Aiming at assessing the ART effectiveness in diagnosing the maximum intensity level comfortable for subjects with hearing loss, RAWOOL (22) utilized low and high frequency probes in his research. The author based his choice in a study by WEATHERBY and BENNETT (23) that showed limitations with the 226Hz probe. Among such limitations is the fact that in babies, the reflexes are usually not present when investigated with low frequency probes (226 Hz) and present with high frequency probes. The study of acoustic reflex thresholds carried out with high frequency probes may be very useful in attaining the maximum intensity level yet comfortable for 1,000 and 2,000 Hz in hearing impaired individuals. However we already know of some acoustic reflex study limitations with the use of high frequency probes, because using the 1,000 Hz frequency probe any small movement of the subject may cause a major fluctuation on the impedance base line, what makes it very difficult to measure the reflex threshold. The best correlation was obtained when the value of the probe frequency was, approximately, equal to half of the stimulus frequency (22).

LU (24) carried out a study of ipsilateral acoustic reflexes in 25 adults, changing the probe frequency from 226 Hz to 678 and 1,000 Hz. He found the following threshold averages: 83 dB HL for the 226 Hz probe, 91 dB HL for 678 Hz and 88 dB HL for the 1,000 Hz probe frequency when they underwent the 1,000 Hz stimulus. Moreover, the ipsilateral acoustic reflex of 3 adults was present when the probe frequencies of 226 and 678 Hz were used and absent for the 1,000 Hz probe frequency.
In RAWOOL'S study (21), the elicited acoustic reflex thresholds with the 678 Hz probe were significantly higher than those with the 226 Hz and 1,000 Hz probes. Results showed that both the 226 Hz and the 1,000 Hz frequency probes can be utilized in the measurement of acoustic reflex thresholds elicited by a 'click' in adults. It is necessary to know that other studies have found opposite results to these ones, and this may be due to variations in the criteria used to determine the ART (21).

The acoustic reflex study is of great value in the audiometric assessment of babies, specially the ipsilateral tests because of its ease of application when compared to the contralateral one and because it is not influenced by abnormalities of the contralateral ear (25). CARVALLO'S investigation (26) with infants between zero and eight months of age, all subjects showed acoustic reflexes with the 226 Hz, 1,000 Hz, 2,000 Hz or white noise, and the latter was different from the formers as to the sound intensity capable of causing the acoustic reflex. WEATHERBY and BENETT (23) explored directly the effect of the probe tone frequency in the measurement of acoustic reflex in neonates and observed that as the frequency of the probe tone increased, the proportion of acoustic reflexes also increased and the mean reflex threshold was reduced.

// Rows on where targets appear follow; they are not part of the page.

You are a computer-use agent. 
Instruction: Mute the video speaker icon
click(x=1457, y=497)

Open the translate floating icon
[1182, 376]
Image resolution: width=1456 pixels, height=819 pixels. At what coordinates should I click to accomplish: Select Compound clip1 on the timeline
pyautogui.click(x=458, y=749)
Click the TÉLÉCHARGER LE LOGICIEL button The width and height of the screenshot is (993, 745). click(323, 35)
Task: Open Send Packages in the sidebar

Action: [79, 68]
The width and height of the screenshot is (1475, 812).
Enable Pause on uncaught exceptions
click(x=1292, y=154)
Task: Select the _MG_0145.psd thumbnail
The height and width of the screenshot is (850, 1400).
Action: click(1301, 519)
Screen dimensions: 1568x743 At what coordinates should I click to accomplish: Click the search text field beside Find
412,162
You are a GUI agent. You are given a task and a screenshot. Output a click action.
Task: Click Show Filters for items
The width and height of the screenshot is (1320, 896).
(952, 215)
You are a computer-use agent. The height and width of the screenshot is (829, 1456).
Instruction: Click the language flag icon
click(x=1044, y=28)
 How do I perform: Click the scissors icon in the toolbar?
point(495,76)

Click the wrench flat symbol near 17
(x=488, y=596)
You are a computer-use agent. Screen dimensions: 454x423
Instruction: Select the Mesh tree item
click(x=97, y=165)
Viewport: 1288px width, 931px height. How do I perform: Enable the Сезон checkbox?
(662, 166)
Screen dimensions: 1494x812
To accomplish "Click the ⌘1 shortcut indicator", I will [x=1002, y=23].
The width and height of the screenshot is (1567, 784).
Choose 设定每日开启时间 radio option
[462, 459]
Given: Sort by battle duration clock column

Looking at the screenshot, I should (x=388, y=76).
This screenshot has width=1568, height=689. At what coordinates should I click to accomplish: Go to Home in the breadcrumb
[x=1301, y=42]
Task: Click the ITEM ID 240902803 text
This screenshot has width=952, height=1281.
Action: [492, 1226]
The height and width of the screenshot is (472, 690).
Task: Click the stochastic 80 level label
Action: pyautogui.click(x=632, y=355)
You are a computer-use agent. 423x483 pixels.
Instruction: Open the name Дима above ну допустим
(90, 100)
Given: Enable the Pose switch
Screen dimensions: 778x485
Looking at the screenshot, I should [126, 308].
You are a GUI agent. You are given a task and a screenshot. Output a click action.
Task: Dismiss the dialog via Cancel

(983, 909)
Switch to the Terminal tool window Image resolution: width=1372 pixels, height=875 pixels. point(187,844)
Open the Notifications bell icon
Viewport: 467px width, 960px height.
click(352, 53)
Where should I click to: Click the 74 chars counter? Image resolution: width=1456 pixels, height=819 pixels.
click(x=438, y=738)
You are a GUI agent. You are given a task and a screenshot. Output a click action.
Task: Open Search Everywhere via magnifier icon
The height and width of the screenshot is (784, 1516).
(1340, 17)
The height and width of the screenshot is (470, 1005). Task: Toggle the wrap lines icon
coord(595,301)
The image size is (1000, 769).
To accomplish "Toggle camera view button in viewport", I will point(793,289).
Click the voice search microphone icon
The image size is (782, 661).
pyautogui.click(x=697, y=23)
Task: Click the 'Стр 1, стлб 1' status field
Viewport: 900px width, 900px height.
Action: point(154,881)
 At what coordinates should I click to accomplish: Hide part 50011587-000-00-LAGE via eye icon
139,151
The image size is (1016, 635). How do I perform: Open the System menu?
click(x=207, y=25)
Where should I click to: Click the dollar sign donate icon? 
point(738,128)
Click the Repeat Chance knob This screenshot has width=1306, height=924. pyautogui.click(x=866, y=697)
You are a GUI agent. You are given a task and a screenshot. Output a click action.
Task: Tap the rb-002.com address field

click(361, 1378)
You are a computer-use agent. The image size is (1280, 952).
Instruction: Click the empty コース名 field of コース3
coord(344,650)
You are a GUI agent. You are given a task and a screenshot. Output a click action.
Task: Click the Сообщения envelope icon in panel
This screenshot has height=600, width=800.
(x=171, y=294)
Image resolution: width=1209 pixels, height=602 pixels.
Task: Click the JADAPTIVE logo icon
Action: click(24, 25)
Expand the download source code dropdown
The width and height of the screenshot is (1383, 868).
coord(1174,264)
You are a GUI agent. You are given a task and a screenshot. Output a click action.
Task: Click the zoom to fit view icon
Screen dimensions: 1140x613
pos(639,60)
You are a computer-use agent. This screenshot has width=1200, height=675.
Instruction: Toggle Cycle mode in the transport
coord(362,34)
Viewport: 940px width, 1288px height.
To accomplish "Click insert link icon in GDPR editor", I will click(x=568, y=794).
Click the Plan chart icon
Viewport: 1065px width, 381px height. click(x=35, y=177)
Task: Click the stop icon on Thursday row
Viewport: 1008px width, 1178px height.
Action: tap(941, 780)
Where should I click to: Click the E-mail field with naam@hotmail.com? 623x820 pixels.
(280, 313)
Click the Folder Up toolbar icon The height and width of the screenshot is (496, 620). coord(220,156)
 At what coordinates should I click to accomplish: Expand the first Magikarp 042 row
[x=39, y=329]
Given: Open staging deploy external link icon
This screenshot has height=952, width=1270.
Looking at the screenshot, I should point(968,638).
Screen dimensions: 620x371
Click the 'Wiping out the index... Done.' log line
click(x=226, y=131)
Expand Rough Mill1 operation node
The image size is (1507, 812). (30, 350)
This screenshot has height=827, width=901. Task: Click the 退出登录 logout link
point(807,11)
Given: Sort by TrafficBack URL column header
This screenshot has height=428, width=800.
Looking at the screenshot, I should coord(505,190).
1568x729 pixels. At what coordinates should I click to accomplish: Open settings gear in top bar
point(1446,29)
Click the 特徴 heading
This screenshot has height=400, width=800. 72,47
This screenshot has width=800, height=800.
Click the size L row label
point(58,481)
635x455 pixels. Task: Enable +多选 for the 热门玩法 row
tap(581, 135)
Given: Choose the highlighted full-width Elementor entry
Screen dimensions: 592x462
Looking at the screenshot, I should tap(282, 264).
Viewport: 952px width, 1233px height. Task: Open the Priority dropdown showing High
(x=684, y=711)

MC MILAN et. al. (27) studied infants between 2 weeks and 12 months of age, the authors detected the ipsilateral acoustic reflex in 95% of these baby's normal ears. They concluded that 220 Hz and 660 Hz frequency probes are equally effective to measure the reflex, besides, the presence of the ipsilateral reflex and the reflex thresholds are not age-related in the first year of life. SPRAGUE et. al. (28) also studied neonates and found that both ipsilateral and contralateral reflexes were more frequently present for the 660 Hz probe than the 220 Hz probe, however the reflex thresholds did not vary significantly between the probes. Besides, they observed that the reflex thresholds for the broad band noise were significantly lower than those for the pure tone and that the ipsilateral thresholds were lower than their contralateral counterparts. The similarity among the acoustic reflex thresholds obtained with the 220 Hz and 660 Hz probes according to SPRAGUE et. al. (28) is contrary to WEATHERBY e BENNETT'S study (23) in which there was a reduction on the thresholds with the increase on probe frequency. Thus, there is no agreement in the literature as to the effect of probe frequency in the acoustic reflex threshold (21).
HALL (29) stated that it is still uncertain the basis for the age effect on the reflex, however, he suggests that a reduction in the efficacy of middle ear muscles may initially reflect on the reduction of its maximum contraction capacity, and that age-related changes in stapedius muscle innervation may also contribute to a reduction in the reflex amplitude in the elderly.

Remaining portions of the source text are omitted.